■ **Exercise requirements**
Repeat the whole of the data, keeping every detail the same.

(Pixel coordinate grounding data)
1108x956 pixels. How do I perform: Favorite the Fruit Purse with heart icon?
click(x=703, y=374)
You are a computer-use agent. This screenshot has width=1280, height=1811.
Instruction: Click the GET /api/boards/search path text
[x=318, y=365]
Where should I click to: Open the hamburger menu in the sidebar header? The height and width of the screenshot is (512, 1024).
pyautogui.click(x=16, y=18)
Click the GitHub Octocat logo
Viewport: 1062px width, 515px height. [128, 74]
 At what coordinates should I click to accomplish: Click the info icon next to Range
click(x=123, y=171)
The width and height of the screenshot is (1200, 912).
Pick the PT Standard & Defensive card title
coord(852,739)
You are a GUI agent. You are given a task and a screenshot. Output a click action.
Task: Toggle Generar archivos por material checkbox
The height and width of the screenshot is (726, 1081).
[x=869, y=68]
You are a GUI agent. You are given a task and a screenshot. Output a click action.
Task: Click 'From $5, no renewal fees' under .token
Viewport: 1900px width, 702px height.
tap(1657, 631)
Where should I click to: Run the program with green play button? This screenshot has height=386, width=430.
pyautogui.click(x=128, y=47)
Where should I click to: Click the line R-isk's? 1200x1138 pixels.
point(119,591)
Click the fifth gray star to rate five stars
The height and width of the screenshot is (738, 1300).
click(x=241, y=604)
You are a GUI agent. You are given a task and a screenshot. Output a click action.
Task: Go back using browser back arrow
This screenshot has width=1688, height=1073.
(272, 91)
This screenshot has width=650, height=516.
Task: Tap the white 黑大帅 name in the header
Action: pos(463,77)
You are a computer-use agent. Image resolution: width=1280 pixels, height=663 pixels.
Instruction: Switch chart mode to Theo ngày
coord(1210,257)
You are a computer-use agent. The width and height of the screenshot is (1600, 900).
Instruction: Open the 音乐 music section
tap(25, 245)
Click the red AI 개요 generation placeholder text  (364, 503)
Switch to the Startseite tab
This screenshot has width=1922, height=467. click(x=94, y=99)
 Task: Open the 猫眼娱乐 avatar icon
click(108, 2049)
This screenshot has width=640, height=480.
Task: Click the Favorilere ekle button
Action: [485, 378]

■ **The answer**
1108x956 pixels. How do I perform: Favorite the Fruit Purse with heart icon?
click(x=703, y=374)
You are a computer-use agent. This screenshot has width=1280, height=1811.
Instruction: Click the GET /api/boards/search path text
[x=318, y=365]
Where should I click to: Open the hamburger menu in the sidebar header? The height and width of the screenshot is (512, 1024).
pyautogui.click(x=16, y=18)
Click the GitHub Octocat logo
Viewport: 1062px width, 515px height. [128, 74]
 At what coordinates should I click to accomplish: Click the info icon next to Range
click(x=123, y=171)
The width and height of the screenshot is (1200, 912).
Pick the PT Standard & Defensive card title
coord(852,739)
You are a GUI agent. You are given a task and a screenshot. Output a click action.
Task: Toggle Generar archivos por material checkbox
The height and width of the screenshot is (726, 1081).
[x=869, y=68]
You are a GUI agent. You are given a task and a screenshot. Output a click action.
Task: Click 'From $5, no renewal fees' under .token
Viewport: 1900px width, 702px height.
tap(1657, 631)
Where should I click to: Run the program with green play button? This screenshot has height=386, width=430.
pyautogui.click(x=128, y=47)
Where should I click to: Click the line R-isk's? 1200x1138 pixels.
point(119,591)
Click the fifth gray star to rate five stars
The height and width of the screenshot is (738, 1300).
click(x=241, y=604)
You are a GUI agent. You are given a task and a screenshot. Output a click action.
Task: Go back using browser back arrow
This screenshot has width=1688, height=1073.
(272, 91)
This screenshot has width=650, height=516.
Task: Tap the white 黑大帅 name in the header
Action: pos(463,77)
You are a computer-use agent. Image resolution: width=1280 pixels, height=663 pixels.
Instruction: Switch chart mode to Theo ngày
coord(1210,257)
You are a computer-use agent. The width and height of the screenshot is (1600, 900).
Instruction: Open the 音乐 music section
tap(25, 245)
Click the red AI 개요 generation placeholder text  (364, 503)
Switch to the Startseite tab
This screenshot has width=1922, height=467. click(x=94, y=99)
 Task: Open the 猫眼娱乐 avatar icon
click(108, 2049)
This screenshot has width=640, height=480.
Task: Click the Favorilere ekle button
Action: [485, 378]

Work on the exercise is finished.